Go through the records and give each one again exactly.

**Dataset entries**
※

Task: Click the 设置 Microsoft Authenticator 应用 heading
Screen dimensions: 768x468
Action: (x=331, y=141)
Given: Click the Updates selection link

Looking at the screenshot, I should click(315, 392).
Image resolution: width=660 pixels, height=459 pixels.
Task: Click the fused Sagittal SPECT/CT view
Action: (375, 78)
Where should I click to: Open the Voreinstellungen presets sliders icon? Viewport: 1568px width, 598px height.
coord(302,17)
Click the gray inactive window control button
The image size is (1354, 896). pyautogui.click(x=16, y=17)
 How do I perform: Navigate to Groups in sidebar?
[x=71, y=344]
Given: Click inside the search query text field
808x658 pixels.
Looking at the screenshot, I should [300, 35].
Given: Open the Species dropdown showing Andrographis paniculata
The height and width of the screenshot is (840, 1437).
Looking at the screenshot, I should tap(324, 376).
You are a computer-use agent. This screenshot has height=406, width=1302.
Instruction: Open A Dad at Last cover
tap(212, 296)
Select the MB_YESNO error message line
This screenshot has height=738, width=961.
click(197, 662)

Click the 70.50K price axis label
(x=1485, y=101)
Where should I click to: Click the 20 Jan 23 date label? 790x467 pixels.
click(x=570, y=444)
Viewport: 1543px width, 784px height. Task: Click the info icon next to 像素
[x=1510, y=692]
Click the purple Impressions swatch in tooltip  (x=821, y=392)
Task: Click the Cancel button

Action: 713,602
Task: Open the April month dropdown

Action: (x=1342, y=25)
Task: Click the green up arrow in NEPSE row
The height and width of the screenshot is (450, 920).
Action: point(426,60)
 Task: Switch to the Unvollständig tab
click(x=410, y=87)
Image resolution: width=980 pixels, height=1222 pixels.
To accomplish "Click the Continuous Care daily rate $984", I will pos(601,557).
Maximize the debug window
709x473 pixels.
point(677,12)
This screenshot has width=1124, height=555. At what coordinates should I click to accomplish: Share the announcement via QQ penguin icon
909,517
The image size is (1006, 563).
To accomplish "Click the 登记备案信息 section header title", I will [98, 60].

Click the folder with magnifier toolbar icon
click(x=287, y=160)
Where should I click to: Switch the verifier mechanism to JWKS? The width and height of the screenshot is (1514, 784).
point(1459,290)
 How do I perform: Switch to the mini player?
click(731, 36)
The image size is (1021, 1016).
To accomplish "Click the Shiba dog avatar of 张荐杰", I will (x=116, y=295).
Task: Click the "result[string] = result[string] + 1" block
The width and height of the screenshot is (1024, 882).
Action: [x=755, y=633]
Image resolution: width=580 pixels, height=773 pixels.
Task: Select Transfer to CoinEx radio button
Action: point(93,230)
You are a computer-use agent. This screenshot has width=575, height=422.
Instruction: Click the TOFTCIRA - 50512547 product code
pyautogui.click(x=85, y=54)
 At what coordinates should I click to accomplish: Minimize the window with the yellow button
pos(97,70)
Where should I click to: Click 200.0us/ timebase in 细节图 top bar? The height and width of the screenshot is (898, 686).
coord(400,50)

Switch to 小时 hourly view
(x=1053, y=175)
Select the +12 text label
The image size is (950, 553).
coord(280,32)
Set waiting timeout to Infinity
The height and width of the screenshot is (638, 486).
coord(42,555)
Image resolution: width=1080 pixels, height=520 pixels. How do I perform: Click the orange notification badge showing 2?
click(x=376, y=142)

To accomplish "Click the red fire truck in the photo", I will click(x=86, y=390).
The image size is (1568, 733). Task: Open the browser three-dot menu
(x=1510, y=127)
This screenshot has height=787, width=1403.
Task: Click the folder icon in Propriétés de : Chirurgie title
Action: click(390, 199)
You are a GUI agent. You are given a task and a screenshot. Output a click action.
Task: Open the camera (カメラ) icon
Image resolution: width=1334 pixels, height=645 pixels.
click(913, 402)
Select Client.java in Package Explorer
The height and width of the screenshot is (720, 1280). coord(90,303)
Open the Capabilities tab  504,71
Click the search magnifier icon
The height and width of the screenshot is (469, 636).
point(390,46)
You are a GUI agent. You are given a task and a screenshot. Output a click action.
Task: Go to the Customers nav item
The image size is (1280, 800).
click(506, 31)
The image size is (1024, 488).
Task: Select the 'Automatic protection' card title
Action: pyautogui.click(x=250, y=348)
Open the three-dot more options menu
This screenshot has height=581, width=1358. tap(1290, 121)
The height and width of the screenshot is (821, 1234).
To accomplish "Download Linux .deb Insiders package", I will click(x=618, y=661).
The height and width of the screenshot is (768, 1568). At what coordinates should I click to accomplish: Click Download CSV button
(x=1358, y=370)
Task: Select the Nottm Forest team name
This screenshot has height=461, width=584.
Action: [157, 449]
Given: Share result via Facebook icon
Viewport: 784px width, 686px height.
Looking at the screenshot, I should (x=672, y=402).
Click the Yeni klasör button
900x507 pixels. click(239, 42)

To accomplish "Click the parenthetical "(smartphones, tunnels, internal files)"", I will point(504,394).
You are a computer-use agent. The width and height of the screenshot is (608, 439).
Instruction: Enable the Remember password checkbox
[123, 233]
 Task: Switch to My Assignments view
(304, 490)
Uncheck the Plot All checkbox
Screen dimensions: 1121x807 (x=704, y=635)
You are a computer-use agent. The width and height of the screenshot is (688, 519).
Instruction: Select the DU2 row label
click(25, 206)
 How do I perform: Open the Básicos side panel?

※

**RESPONSE TO THIS EXERCISE**
Task: Click the 设置 Microsoft Authenticator 应用 heading
Screen dimensions: 768x468
Action: (x=331, y=141)
Given: Click the Updates selection link

Looking at the screenshot, I should click(315, 392).
Image resolution: width=660 pixels, height=459 pixels.
Task: Click the fused Sagittal SPECT/CT view
Action: (375, 78)
Where should I click to: Open the Voreinstellungen presets sliders icon? Viewport: 1568px width, 598px height.
coord(302,17)
Click the gray inactive window control button
The image size is (1354, 896). pyautogui.click(x=16, y=17)
 How do I perform: Navigate to Groups in sidebar?
[x=71, y=344]
Given: Click inside the search query text field
808x658 pixels.
Looking at the screenshot, I should [300, 35].
Given: Open the Species dropdown showing Andrographis paniculata
The height and width of the screenshot is (840, 1437).
Looking at the screenshot, I should tap(324, 376).
You are a computer-use agent. This screenshot has height=406, width=1302.
Instruction: Open A Dad at Last cover
tap(212, 296)
Select the MB_YESNO error message line
This screenshot has height=738, width=961.
click(197, 662)

Click the 70.50K price axis label
(x=1485, y=101)
Where should I click to: Click the 20 Jan 23 date label? 790x467 pixels.
click(x=570, y=444)
Viewport: 1543px width, 784px height. Task: Click the info icon next to 像素
[x=1510, y=692]
Click the purple Impressions swatch in tooltip  (x=821, y=392)
Task: Click the Cancel button

Action: 713,602
Task: Open the April month dropdown

Action: (x=1342, y=25)
Task: Click the green up arrow in NEPSE row
The height and width of the screenshot is (450, 920).
Action: point(426,60)
 Task: Switch to the Unvollständig tab
click(x=410, y=87)
Image resolution: width=980 pixels, height=1222 pixels.
To accomplish "Click the Continuous Care daily rate $984", I will pos(601,557).
Maximize the debug window
709x473 pixels.
point(677,12)
This screenshot has width=1124, height=555. At what coordinates should I click to accomplish: Share the announcement via QQ penguin icon
909,517
The image size is (1006, 563).
To accomplish "Click the 登记备案信息 section header title", I will [98, 60].

Click the folder with magnifier toolbar icon
click(x=287, y=160)
Where should I click to: Switch the verifier mechanism to JWKS? The width and height of the screenshot is (1514, 784).
point(1459,290)
 How do I perform: Switch to the mini player?
click(731, 36)
The image size is (1021, 1016).
To accomplish "Click the Shiba dog avatar of 张荐杰", I will (x=116, y=295).
Task: Click the "result[string] = result[string] + 1" block
The width and height of the screenshot is (1024, 882).
Action: [x=755, y=633]
Image resolution: width=580 pixels, height=773 pixels.
Task: Select Transfer to CoinEx radio button
Action: point(93,230)
You are a computer-use agent. This screenshot has width=575, height=422.
Instruction: Click the TOFTCIRA - 50512547 product code
pyautogui.click(x=85, y=54)
 At what coordinates should I click to accomplish: Minimize the window with the yellow button
pos(97,70)
Where should I click to: Click 200.0us/ timebase in 细节图 top bar? The height and width of the screenshot is (898, 686).
coord(400,50)

Switch to 小时 hourly view
(x=1053, y=175)
Select the +12 text label
The image size is (950, 553).
coord(280,32)
Set waiting timeout to Infinity
The height and width of the screenshot is (638, 486).
coord(42,555)
Image resolution: width=1080 pixels, height=520 pixels. How do I perform: Click the orange notification badge showing 2?
click(x=376, y=142)

To accomplish "Click the red fire truck in the photo", I will click(x=86, y=390).
The image size is (1568, 733). Task: Open the browser three-dot menu
(x=1510, y=127)
This screenshot has height=787, width=1403.
Task: Click the folder icon in Propriétés de : Chirurgie title
Action: click(390, 199)
You are a GUI agent. You are given a task and a screenshot. Output a click action.
Task: Open the camera (カメラ) icon
Image resolution: width=1334 pixels, height=645 pixels.
click(913, 402)
Select Client.java in Package Explorer
The height and width of the screenshot is (720, 1280). coord(90,303)
Open the Capabilities tab  504,71
Click the search magnifier icon
The height and width of the screenshot is (469, 636).
point(390,46)
You are a GUI agent. You are given a task and a screenshot. Output a click action.
Task: Go to the Customers nav item
The image size is (1280, 800).
click(506, 31)
The image size is (1024, 488).
Task: Select the 'Automatic protection' card title
Action: pyautogui.click(x=250, y=348)
Open the three-dot more options menu
This screenshot has height=581, width=1358. tap(1290, 121)
The height and width of the screenshot is (821, 1234).
To accomplish "Download Linux .deb Insiders package", I will click(x=618, y=661).
The height and width of the screenshot is (768, 1568). At what coordinates should I click to accomplish: Click Download CSV button
(x=1358, y=370)
Task: Select the Nottm Forest team name
This screenshot has height=461, width=584.
Action: [157, 449]
Given: Share result via Facebook icon
Viewport: 784px width, 686px height.
Looking at the screenshot, I should (x=672, y=402).
Click the Yeni klasör button
900x507 pixels. click(239, 42)

To accomplish "Click the parenthetical "(smartphones, tunnels, internal files)"", I will point(504,394).
You are a computer-use agent. The width and height of the screenshot is (608, 439).
Instruction: Enable the Remember password checkbox
[123, 233]
 Task: Switch to My Assignments view
(304, 490)
Uncheck the Plot All checkbox
Screen dimensions: 1121x807 (x=704, y=635)
You are a computer-use agent. The width and height of the screenshot is (688, 519).
Instruction: Select the DU2 row label
click(25, 206)
 How do I perform: Open the Básicos side panel?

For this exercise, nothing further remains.